Perhaps I worded it a little wrong, but what I meant to say in my previous post was when the T-Drive is activated, the ship cannot be turned by a pilot and goes where the thrusters push it. How accel/deccel of the ship affects the direction the ship goes in, well thats the difficult bit.

The exact acceleration it does in space (as in Cstars the law dictates a minimum distance from a planet to fire it up due to it's dangerous exhaust) is pretty unknown.

But I managed to figure out through (alot of) mathematics (and science) that it pushes 1.25 AU in a week to put the ship's coasting speed to 296,991.137793025 m/s (something I totalled as the fluff of 150,000 m/s was far too slow for the journeys presented in the crunch when I tried to do the math to calculate trips).

But with a coasting speed that low, the accel/deccel is less than a consistent 1G, yet the crew need to be put in Grav-Couches in the crunch when the T-Drive runs.

So... it must work as a pulse drive mechanism, acceling/decceling the ship a high number of Gs every now and then, slowly making the ship accel/deccel faster and faster.

If its 9G increments, 3,365 (rounded) seconds would be spent on acceling/decceling, which would be approximately 20 seconds for each hour in the week the T-Drive is active.

Further help would be much appreciated!

 

[Mithras]

Go here, problem solved:

http://orbit-downloader.brothersoft.com/orbit-downloader2.2.1

 

[Mithras]

Of course you need to know delta V...

 

[zero]

Luckily I know how to calculate delta-v and similar mechanics thanks to the Project Rho Atomic Rockets site, but instead I'm speaking more about Torchships and the use of orrerys to total the distance between the min and max distance two planets have on a specific date (something beyond even Project Rho's math and formulaes).

I already have the Solar System Live website in my favourites list for this purpose, but it is only any good if I want to go to or leave Earth.

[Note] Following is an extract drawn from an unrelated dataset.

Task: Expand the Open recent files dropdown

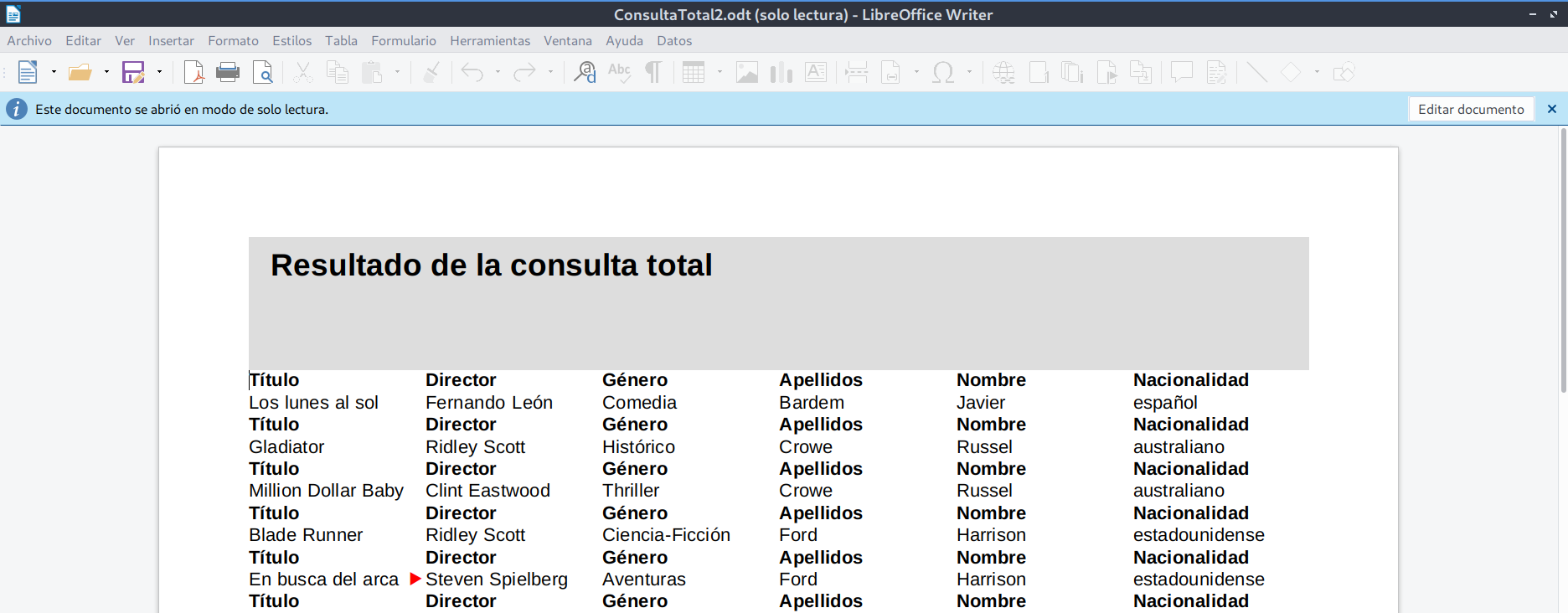Action: [x=106, y=73]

I don't want to be that restricted in an ongoing game.

 

[rust]

You should find all the data you need in the Astronomical
Almanac, and it should not be difficult to calculate the dis-
tances between any planets at any moment in time once
you have their precise locations:

http://asa.usno.navy.mil/

 

[zero]

The thing is that I am finding it difficult, to the point I may think I have mathematical dyslexia (I'm not being funny, I genuinely have trouble with numbers alot of the time).

If I could find out how to work out how many AU are between worlds based on the info given about them (Ascension, Declination, Altitude and Azimuth) I'd be ok.

Saying that, is there anyone who has this info that could do a working example to show how many AU are between worlds that do not involve Earth?

 

[saundby]

Here's a quick and dirty way to get a WAG that may be good enough for you:

Add the average orbital distances of the two bodies. That's your transfer orbit diameter (d).
You'll travel half its circumference, pretend it's a circle, not an ellipse: 1/2*PI*d.

Trim it a tad if you like, maybe use 3 instead of Pi. So it becomes 1.5*d.

Example:
Mercury to Venus:
d=.39+.72=1.11AU
1/2PI(d)=1.74AU (method 1)
or 1.5*d=1.67AU (method 2)

Jupiter to Saturn:
d=5.20+9.54=14.74
so 23.2 or 22.1 AU.

 

[Yatima]

There's a relatively simple system to do what you require in the Normal Space Tasks appendix of the Megatraveller Starship Operator's Manual. It takes the task of calculating the distance between two worlds and reduces it to a page and a half of diagrams tables and a few simple sums. It works like this:

1. Determine the relative positions of the two points in the system - reduced to six points on each of two concentric circles so you can roll D6 to see which of the six points a planet is in on the inner orbit and the same for the outer orbit.
2. Determine which of three types of trajectory are required to move between the two points on the inner and outer orbits - each trajectory is a Hohmann Transfer orbit, a segment of a circle linking the points on the inner and outer orbits.
3. This all reduces to a sum that determines the distance to be covered, you can then work out how much deltaV you need to move between the orbits.

There's a bit of math here, but not as much as if you tried to work out a real-world orbital mechanics solution - it's all abstracted away into a very simple model that feels good enough for the purposes of game play without turning play sessions into a Nasa seminar.

J